I have been thinking about this blog entry for some time now. I am still trying to figure out exactly how I want this post to go. I don't want this post to glorify Satan and his disgusting works, but I want it to Glorify God, and his miracles...
We are beyond excited that we are expecting a child due the beginning of April. I am currently 14 weeks pregnant right now. This road has not always been easy, and I know I am not the only one who has struggled along the way; which selfishly provides some comfort to me. Let me update on the bumpy roads..
This is our 7th pregnancy...that is not a typo. I have had 3 miscarriages and 1 ectopic pregnancy. There are only a few people who understand what my family has gone through, and I thank God for their kind spirits and wordless hugs. I have never been a person to dwell on things, but when I stop and think about it, it hurts sometimes. Not only do I go through the loss, but the emotional pain of watching my husband and children try to understand what is happening.
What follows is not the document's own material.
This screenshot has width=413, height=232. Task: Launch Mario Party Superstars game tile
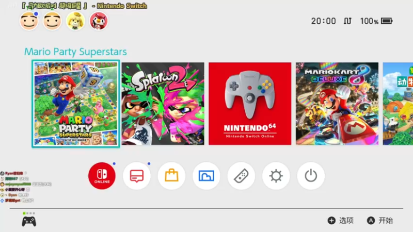click(76, 104)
I will never forget when we found out about our first loss, I had already knew something was not right, but when the Doctor told us and my husband broke down in tears, I couldn't help but think I let him down. That is a dark place I never wish to ever be again. But most importantly God brought me through all of them. I feel closer to him now then I ever have. I don't want answers, because it will never make a difference. I day dream about what my children look like, and the day I get to see them in heaven, and that is all that matters.
I want to Thank all of the people who prayed for us and for your continuing support. I am so thankful to have such close friends and family who love us, and share our excitements with us and mourn during our losses with us. It is a blessing!
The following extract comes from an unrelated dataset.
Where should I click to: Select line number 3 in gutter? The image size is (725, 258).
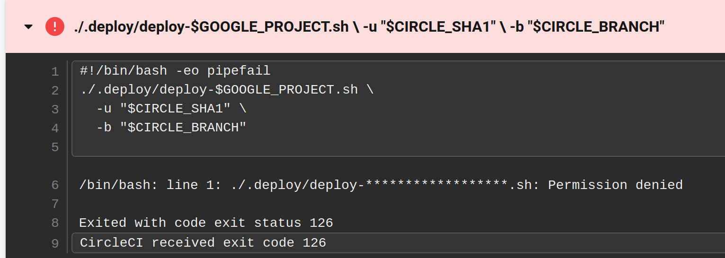point(55,110)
We had a lot of appointments and blood draws in the beginning but baby is right on track. I am thankful each and every day that I have once again been given this beautiful gift of becoming a Mother!
Here is our recent family picture.
(Sarah Wornath Photography)
<3 you all!
That's so awsome Camille. I knew you would be able to have another baby. God's grace is sufficient, and He will give you the desires of your heart. You and Tony are awesome parents and wonderfull people. We love you and pray many more blessings to you guys and the girls. Love you, Amy and Family
ReplyDeleteYou will never let me down! No matter what. Thanks for being the best mother and wife anyone could ask for!! Love you.